Читаем Капитальный ремонт полностью

Гардемаринский взвод вышел на пристань в половине двенадцатого. Юрий Ливитин по росту шел в первой шеренге; прямо перед ним колыхалась парча развернутого знамени, колыхалась не в такт маршу. Корпус носил знамя не по-пехотному; знаменщики специально вырабатывали в себе этот широкий плавный шаг, презирающий армейскую ограниченность турецкого барабана. Нарядные женщины оборачивались от перил моста, медленными любующимися взглядами провожая чистых юношей в белых, коробящихся от новизны форменках с синими воротниками.

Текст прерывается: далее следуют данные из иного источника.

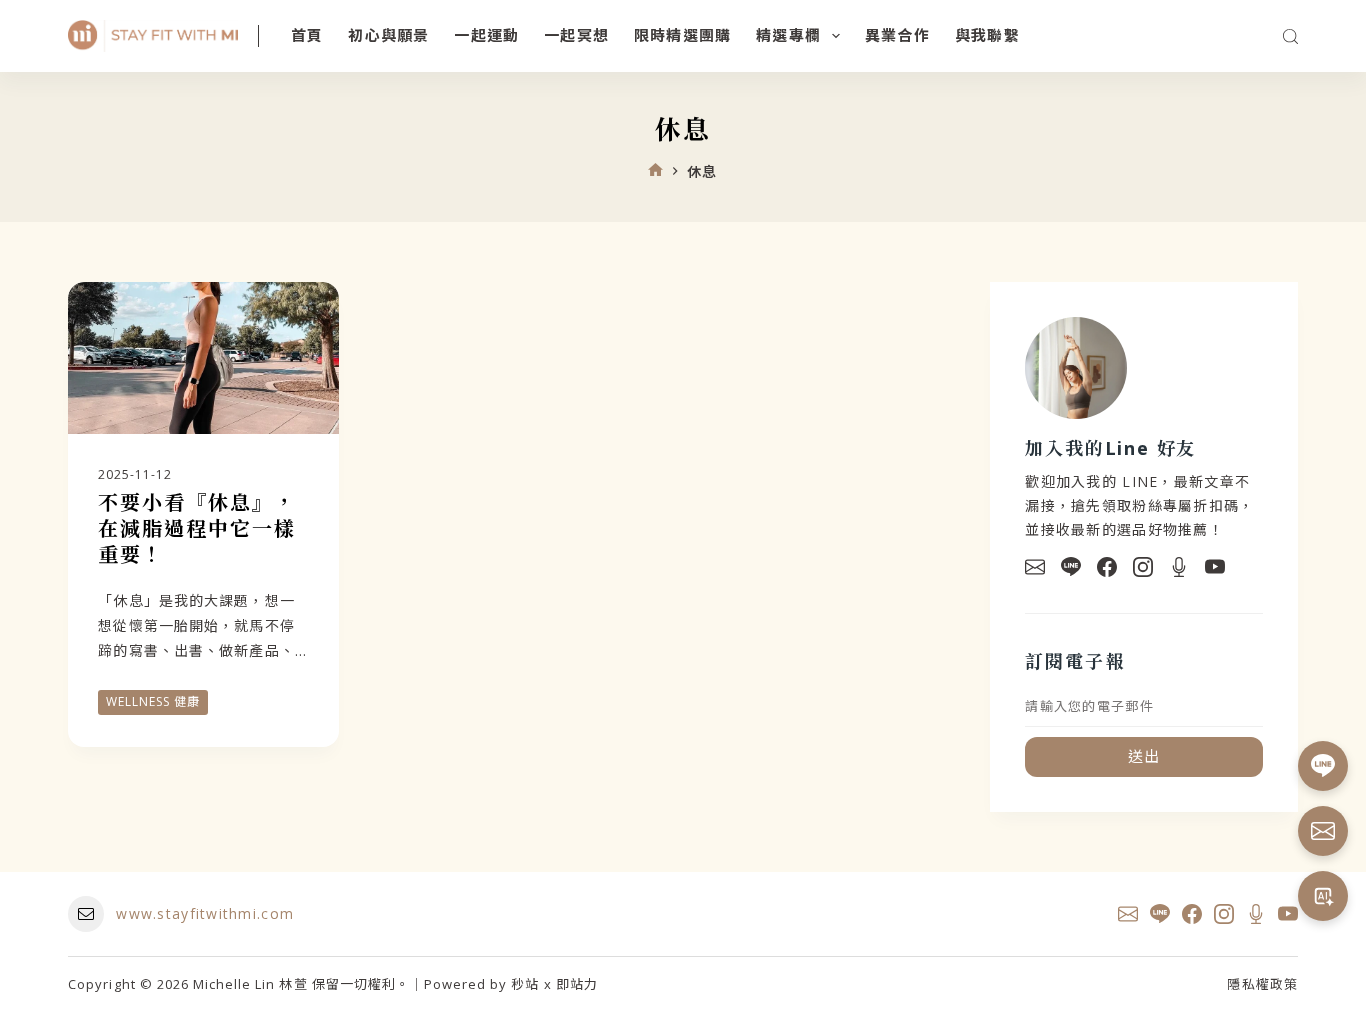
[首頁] (655, 171)
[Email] (1035, 567)
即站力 (577, 984)
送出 (1144, 756)
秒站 (525, 984)
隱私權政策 (1262, 984)
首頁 (307, 35)
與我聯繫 (987, 35)
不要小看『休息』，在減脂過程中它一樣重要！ (197, 528)
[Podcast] (1179, 567)
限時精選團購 (682, 35)
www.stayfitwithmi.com (205, 913)
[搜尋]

От близости знамени (а может быть — от этих взглядов) в теле Юрия дрожала туго свитая пружина, напрягающая мускулы и выгоняющая на лицо легкую краску. Как в чаду, прошел он за знаменем мост и опомнился лишь тогда, когда вместо возбужденных женских лиц увидел перед собой каменную шеренгу солдат. Усики их, одинаково закрученные, были совершенно похожи, а самые лица, кукольно-недвижные, казалось, бесконечно повторяли один и тот же отпечаток чьей-то фотографии. Он провел глазами по фронту: оригинал её оказался на правом фланге в капитанских погонах. Это был командир роты.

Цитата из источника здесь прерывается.